--- Passage shown ---

It's a privilege to lay a wreath at the Tomb of the Unknown Soldier. Russ Naden and Charlie Walker know how that feels.

A guard stands watch during the Tomb of the Unknown Soldier ceremony in Washington D.C. during the latest Brushy Creek Area Honor Flight.

In one of America’s most hallowed spaces, it is the rarest of honors.

To stride behind the rope line, escorted at every footfall by the finest sentinels of the U.S. Army’s renowned Old Guard, is normally something of presidents and dignitaries. To place a wreath at Arlington National Cemetery’s Tomb of the Unknown Soldier is a privilege few will ever experience.

Earlier this fall, Vietnam veterans Charlie Walker, Fort Dodge, and Russ Naden, Webster City, did just that. The wreath they placed was adorned with a banner bearing the words, Brushy Creek Area Honor Flight, recognizing that Walker and Naden placed that wreath for all of the veterans they have served as long-time board members of the venerable Honor Flight.

Both Walker and Naden have served the Honor Flight since its inception in 2009. They have gone on about two dozen flights and escorted more than 3,000 area veterans to see the military and war memorials of Washington, D.C., always highlighted by the Changing of the Guard at the Tomb of the Unknown Soldier.

“We found out a few years ago that groups could lay a wreath at the tomb, and we were originally planning to do it last May, but the time slots were all filled,” Walker said.

The wreath presentations are limited to two people, so board members opted to choose among the four original board members remaining, including Ron Newsum and Mel Schroeder, with Naden and Walker selected for the final honor.

Arlington National Cemetery, which sprawls over more than 600 acres, is a place of quiet dignity. On any given day, perhaps 30 funerals will be ongoing, with those laid to rest joining the ranks of more than 400,000 buried there. Because of this, visitors are asked to be very quiet; those placing a wreath must abide by a simple dress code as a show of respect and the solemnity of the occasion.

“They told us, ‘No shorts, no jeans, no sneakers,'” Naden recalled. “We wore our Honor Flight shirts, black dress pants, and black walking shoes. It was fairly comfortable,” Naden said — even for the very long day of the Honor Flight.

Arriving for the ceremony in mid-afternoon, Walker noted that one of the tomb guards quickly greeted them and prepared them for the ceremony. Honor Flight buses are actually the only public vehicles allowed to drive all the way through the cemetery to the amphitheater at the Tomb of the Unknown.

“We reported to the guard headquarters. One of the guards marched up, real formal, greeted us, and after that he kind of relaxed and told us what we needed to do,” Walker recalled. “It was pretty simple. We marched down in step with him and he gave us the wreath. We were hanging on to it, but he did most of the work.”

--- Records shown ---

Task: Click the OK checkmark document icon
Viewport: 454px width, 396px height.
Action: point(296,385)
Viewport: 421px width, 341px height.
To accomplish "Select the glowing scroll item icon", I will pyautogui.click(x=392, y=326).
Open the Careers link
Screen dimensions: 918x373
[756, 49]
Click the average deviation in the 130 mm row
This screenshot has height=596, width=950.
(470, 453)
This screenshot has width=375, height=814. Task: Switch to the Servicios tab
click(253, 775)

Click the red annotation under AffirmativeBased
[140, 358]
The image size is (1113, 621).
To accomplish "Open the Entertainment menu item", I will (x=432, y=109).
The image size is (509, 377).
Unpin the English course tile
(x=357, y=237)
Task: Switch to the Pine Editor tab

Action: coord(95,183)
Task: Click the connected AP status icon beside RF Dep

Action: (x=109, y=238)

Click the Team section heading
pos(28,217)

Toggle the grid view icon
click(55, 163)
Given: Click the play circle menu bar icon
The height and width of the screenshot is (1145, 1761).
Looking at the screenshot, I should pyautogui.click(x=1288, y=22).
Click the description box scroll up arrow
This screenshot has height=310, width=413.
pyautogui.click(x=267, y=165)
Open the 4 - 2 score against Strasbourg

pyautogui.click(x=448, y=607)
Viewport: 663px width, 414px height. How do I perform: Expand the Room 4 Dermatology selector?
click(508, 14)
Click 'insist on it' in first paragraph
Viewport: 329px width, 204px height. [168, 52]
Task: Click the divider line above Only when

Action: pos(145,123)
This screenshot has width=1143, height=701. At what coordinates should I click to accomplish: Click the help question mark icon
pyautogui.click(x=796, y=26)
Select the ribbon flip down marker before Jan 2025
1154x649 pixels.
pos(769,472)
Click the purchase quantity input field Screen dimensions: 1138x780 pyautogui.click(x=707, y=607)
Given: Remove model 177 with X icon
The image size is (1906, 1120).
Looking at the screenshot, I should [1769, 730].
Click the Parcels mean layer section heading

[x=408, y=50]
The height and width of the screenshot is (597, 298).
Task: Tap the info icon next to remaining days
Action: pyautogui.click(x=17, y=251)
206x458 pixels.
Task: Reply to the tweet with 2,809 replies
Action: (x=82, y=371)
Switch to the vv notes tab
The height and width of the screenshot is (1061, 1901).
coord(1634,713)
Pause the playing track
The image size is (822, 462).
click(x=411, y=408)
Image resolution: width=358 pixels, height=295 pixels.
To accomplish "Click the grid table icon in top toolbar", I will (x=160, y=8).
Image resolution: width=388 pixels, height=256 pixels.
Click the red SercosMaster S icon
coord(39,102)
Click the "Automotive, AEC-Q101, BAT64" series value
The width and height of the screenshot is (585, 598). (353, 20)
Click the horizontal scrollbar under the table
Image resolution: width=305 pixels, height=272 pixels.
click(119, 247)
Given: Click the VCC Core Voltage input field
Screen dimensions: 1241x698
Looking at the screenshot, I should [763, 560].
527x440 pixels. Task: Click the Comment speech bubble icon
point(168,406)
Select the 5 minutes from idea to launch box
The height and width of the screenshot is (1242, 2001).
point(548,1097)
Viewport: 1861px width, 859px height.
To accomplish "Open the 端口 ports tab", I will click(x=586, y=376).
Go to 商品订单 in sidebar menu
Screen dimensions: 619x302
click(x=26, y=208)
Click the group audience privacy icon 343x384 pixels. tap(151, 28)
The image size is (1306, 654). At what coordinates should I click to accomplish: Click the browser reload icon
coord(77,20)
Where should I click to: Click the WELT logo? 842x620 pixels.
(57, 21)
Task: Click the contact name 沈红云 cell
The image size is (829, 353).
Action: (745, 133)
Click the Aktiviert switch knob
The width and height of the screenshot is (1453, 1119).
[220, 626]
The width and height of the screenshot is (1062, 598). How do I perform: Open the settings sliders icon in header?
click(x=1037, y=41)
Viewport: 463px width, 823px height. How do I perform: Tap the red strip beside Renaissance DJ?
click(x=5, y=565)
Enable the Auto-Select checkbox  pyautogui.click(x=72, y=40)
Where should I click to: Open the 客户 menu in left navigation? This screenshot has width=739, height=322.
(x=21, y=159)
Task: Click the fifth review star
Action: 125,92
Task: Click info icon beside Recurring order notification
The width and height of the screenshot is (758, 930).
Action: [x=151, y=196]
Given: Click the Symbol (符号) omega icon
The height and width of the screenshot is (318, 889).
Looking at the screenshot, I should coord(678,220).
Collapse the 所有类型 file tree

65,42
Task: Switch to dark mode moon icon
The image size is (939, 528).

---

■ **Required work**
**A)** Copy out the Honor Flight article from "A guard stands" to "venerable Honor Flight.".
**B)** Translate this sentence from the Honor Flight article into Spanish: "Arlington National Cemetery, which sprawls over more than 600 acres, is a place of quiet dignity."
**C)** Pick up the Honor Flight article where it ends and keep writing it.
These location records are separate from the Honor Flight article.

■ **Replies**
**A)**
A guard stands watch during the Tomb of the Unknown Soldier ceremony in Washington D.C. during the latest Brushy Creek Area Honor Flight.

In one of America’s most hallowed spaces, it is the rarest of honors.

To stride behind the rope line, escorted at every footfall by the finest sentinels of the U.S. Army’s renowned Old Guard, is normally something of presidents and dignitaries. To place a wreath at Arlington National Cemetery’s Tomb of the Unknown Soldier is a privilege few will ever experience.

Earlier this fall, Vietnam veterans Charlie Walker, Fort Dodge, and Russ Naden, Webster City, did just that. The wreath they placed was adorned with a banner bearing the words, Brushy Creek Area Honor Flight, recognizing that Walker and Naden placed that wreath for all of the veterans they have served as long-time board members of the venerable Honor Flight.

**B)** El Cementerio Nacional de Arlington, que se extiende por más de 600 acres, es un lugar de silenciosa dignidad.

**C)**
The guards, also known as tomb sentinels, even welcomed the two local veterans to their headquarters at the lower level of the amphitheater shortly before the ceremony.

“It was kind of like a little museum and we were able to look around a bit,” Walker said. “When we first got there it was raining, and that gave us a place to get out of the rain. By the time it came to lay the wreath, it had mostly quit.”

For Walker, even the brief time spent with the guards was impressive, knowing that their work is not just ceremonial, but a true call to guard this sacred site and pay tribute to the fallen.

“The guard escorted us around and he thanked us for our service,” Walker said. “He was somebody I wouldn’t mind just sitting and talking with for a while … I was very honored to be a part of the ceremony and to remember the Unknowns this way.”

Walker, a Fort Dodge attorney, is a U.S. Army veteran and served one year in Vietnam. A graduate of Iowa State University, he was selected for training with the National Security Agency as a cryptographic analyst, a code-breaker.

Naden, retired after leading Naden Industries in Webster City, is a U.S. Navy veteran. A graduate of the University of Iowa, he attended Officer’s Training School in Rhode Island. Assigned to the USS Tutuila near Saigon, the ship served as a home base for gunboats that patrolled up and down the Mekong River.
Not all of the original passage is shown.